迅はふんと鼻で笑って、ベラをねめつけた。


「まあ、そういうことにしておけばいいんじゃないですか。だが、実際は、あんたを失脚させた人身売買の証拠を保守派に売り渡したのはリアだ。その殺人鬼が保守派と繋がっていることを世間に知らしめれば、次の選挙では保守派が不利になる。

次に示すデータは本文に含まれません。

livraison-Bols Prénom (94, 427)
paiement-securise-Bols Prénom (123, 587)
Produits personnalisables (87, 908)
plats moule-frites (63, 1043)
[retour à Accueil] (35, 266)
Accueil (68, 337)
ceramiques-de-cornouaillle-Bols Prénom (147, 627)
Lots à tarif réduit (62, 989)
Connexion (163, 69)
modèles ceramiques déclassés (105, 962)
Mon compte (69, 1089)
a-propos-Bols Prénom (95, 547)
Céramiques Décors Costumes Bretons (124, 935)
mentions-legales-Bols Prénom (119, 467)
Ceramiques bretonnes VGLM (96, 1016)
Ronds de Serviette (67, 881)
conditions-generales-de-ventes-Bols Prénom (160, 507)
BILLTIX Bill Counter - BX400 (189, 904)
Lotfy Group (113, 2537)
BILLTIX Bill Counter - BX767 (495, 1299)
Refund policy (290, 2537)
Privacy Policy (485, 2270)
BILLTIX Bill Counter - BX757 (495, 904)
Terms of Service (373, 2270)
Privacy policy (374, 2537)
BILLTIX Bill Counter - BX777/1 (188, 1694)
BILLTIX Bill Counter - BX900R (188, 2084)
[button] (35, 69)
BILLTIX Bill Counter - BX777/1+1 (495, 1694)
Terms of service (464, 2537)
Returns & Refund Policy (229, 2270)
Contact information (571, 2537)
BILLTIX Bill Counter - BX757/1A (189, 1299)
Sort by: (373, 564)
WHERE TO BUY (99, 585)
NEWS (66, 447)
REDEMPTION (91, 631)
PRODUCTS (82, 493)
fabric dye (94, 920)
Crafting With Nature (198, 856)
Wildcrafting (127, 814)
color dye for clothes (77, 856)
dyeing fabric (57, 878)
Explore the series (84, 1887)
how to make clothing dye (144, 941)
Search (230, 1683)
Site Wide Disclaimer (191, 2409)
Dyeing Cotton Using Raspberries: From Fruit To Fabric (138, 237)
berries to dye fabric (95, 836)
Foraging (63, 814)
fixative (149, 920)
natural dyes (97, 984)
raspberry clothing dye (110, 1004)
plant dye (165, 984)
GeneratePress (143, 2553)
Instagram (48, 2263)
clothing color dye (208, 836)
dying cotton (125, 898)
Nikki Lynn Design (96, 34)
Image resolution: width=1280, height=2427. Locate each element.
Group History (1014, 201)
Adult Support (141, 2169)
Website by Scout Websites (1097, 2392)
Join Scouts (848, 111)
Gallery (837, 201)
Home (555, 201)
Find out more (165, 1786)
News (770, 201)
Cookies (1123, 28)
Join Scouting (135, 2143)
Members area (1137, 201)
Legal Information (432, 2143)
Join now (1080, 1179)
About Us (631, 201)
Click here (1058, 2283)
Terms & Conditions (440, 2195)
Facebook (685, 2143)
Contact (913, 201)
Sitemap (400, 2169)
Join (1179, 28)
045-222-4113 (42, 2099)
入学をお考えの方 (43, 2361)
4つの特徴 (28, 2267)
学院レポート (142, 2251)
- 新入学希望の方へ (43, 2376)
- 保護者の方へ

現政権―革新派― に力を持つベラ・バリモアとしては、リアを捕まえて白日の下に晒すことが必要だった。そのためには、リアと何らかのコンタクトがあったアダム・M・フィールズを見つけ出す必要があった」


「ふん、さすがに精神分析がお得意なキリサワね。そう、あなたの言う通りです。革新派に反対する保守派が提出した人身売買のファイルは、私を憎む妹からのものに違いありません。彼女と保守派との関係は以前から取り沙汰されていたのです。そして、そのファイルを手に入れ、リアに渡したのは、人身売買の舞台となったフィールズ児童養護施設の出身者、アダムに違いありません。だから、あなたは、スラム街を徹底的に調査して、アダムを見つけなさい。そして、私の目の前に連れてきなさい」


迅はベラ・バリモアに冷ややかな視線を送ると言った。


「そのアダム・M・フィールズという男は、あなたがスラム街の児童養護施設から買い取った子どもたちの中でも、特に優秀で、あなたの肝いりでルナシティ警察に入所させたと聞く。その男に裏切られて、復讐するつもりなんですか?そんなことに加担させられるのは、俺はまっぴらなんだが」


「復讐だなんて、まさか。彼は私が育てたお気に入りの兵隊ですよ。信じられないほど優秀な兵隊。アダムにはまだ働いてもらわねばならなりません。このルナシティを私が完全に手に入れるためにも」


 迅は黙り込んだ。


 ベラ・バリモアは、優秀な若い男を固執して愛している。

 彼らの人生を自分の範囲エリアに拘束し、自分のために働かせることに愉悦を感じる女だ。アダムも、そしてこの俺も、この女の奴隷だ。妹のリアが殺人狂であるように、この女もまた、ある意味で異常者だ。